%%

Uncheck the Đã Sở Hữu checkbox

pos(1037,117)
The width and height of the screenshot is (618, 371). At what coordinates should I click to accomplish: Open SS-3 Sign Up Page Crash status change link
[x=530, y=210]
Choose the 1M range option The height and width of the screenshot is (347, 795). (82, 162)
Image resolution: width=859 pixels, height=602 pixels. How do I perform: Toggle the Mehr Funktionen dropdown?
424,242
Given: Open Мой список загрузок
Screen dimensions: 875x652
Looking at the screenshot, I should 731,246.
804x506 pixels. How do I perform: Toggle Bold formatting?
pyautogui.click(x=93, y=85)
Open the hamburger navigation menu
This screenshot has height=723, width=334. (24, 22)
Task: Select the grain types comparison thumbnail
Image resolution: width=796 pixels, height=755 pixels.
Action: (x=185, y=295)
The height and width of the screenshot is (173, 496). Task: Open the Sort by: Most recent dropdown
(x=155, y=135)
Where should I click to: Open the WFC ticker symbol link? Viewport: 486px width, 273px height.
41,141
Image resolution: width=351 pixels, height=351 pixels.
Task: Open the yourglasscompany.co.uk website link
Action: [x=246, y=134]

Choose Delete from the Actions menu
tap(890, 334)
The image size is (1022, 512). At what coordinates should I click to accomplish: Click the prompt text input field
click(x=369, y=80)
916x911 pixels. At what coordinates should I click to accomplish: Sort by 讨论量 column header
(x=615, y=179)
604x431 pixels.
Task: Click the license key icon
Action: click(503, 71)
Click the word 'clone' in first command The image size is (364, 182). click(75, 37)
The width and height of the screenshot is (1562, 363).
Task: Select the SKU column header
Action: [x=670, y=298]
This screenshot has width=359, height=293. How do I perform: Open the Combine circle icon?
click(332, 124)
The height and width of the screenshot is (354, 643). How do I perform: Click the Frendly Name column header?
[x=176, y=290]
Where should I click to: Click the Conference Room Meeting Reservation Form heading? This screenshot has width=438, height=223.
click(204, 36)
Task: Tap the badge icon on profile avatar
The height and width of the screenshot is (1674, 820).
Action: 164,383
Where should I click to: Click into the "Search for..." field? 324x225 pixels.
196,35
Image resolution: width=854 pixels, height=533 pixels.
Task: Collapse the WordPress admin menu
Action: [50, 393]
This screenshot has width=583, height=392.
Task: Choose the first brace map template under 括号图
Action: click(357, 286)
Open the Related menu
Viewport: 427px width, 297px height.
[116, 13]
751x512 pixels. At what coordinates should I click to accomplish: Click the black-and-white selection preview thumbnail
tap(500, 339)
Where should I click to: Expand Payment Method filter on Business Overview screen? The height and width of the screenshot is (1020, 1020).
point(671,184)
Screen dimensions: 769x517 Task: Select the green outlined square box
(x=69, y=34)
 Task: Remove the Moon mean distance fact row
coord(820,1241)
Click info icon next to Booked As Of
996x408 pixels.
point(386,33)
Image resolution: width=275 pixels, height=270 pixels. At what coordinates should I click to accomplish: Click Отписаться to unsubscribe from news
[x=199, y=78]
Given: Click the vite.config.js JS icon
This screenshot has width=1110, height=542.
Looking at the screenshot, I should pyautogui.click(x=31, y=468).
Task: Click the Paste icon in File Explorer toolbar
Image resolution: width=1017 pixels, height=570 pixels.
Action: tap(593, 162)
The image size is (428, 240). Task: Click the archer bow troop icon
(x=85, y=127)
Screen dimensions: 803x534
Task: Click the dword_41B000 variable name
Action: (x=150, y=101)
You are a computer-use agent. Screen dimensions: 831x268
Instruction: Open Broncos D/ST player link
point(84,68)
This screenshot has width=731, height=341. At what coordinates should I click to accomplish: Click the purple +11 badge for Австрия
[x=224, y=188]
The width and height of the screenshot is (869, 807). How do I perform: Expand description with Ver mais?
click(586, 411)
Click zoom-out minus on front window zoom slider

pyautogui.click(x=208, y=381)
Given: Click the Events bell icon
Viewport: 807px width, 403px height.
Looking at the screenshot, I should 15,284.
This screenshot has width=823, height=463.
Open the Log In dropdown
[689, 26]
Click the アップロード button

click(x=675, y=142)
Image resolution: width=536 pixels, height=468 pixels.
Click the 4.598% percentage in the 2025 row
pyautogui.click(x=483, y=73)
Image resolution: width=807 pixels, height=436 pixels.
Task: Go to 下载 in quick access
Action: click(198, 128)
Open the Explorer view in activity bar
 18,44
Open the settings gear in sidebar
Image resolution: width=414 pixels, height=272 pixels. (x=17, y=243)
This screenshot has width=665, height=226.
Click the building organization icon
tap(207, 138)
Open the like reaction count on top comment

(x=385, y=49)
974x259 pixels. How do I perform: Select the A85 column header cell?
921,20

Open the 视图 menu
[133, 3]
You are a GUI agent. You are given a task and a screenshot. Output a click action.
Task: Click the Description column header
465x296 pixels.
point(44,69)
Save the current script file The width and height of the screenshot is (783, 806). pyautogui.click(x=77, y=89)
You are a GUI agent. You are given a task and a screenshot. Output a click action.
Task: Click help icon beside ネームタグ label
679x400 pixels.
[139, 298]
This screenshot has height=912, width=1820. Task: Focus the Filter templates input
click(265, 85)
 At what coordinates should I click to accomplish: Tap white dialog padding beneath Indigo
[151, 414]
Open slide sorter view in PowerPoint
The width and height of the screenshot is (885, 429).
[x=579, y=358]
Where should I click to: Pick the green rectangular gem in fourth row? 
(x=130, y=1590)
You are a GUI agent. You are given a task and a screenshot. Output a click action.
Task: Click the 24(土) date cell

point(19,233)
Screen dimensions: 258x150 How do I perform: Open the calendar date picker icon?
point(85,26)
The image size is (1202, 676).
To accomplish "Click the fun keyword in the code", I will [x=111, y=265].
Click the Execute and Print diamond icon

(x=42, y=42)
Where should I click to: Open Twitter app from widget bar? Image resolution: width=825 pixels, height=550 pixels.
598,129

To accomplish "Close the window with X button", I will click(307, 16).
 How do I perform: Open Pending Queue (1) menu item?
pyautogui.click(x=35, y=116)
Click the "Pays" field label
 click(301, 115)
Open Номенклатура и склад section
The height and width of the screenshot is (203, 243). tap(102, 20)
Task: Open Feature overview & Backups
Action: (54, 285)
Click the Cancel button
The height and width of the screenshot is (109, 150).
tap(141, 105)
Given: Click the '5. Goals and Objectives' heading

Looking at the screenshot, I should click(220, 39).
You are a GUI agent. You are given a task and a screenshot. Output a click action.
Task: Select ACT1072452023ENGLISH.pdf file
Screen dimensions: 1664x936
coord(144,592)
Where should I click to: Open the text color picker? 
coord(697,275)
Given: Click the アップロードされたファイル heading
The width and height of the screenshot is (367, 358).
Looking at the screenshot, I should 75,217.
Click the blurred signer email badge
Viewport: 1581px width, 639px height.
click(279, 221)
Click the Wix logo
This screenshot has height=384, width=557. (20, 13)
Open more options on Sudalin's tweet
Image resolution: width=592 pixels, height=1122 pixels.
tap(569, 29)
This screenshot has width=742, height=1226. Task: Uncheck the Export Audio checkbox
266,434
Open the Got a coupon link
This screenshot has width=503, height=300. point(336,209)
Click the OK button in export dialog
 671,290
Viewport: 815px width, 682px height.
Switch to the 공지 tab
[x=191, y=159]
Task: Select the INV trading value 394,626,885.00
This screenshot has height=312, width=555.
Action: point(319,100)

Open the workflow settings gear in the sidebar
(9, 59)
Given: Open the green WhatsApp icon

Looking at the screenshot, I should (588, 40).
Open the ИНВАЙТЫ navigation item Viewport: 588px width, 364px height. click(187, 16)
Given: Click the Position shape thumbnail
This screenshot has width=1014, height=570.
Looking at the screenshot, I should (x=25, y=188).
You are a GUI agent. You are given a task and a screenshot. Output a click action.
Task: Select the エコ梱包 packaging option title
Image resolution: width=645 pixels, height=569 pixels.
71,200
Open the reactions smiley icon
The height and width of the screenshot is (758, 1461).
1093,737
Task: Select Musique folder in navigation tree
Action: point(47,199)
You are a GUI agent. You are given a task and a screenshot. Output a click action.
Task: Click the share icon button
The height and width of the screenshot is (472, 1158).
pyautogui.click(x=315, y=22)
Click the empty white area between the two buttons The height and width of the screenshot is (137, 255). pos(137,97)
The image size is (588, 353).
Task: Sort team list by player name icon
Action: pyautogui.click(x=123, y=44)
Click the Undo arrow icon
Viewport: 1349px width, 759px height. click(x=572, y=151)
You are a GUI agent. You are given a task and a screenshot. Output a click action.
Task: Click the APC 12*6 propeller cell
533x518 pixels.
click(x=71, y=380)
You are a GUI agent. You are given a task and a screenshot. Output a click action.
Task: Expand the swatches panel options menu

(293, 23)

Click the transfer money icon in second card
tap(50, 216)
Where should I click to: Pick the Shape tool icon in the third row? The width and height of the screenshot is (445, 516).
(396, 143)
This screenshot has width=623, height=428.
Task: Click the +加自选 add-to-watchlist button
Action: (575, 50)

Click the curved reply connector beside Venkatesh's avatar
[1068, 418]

%%

Your assignment
What is needed is every line from the start of the entries through the line containing "Choose the 1M", returned word for word and nothing else.

Your response
Uncheck the Đã Sở Hữu checkbox

pos(1037,117)
The width and height of the screenshot is (618, 371). At what coordinates should I click to accomplish: Open SS-3 Sign Up Page Crash status change link
[x=530, y=210]
Choose the 1M range option The height and width of the screenshot is (347, 795). (82, 162)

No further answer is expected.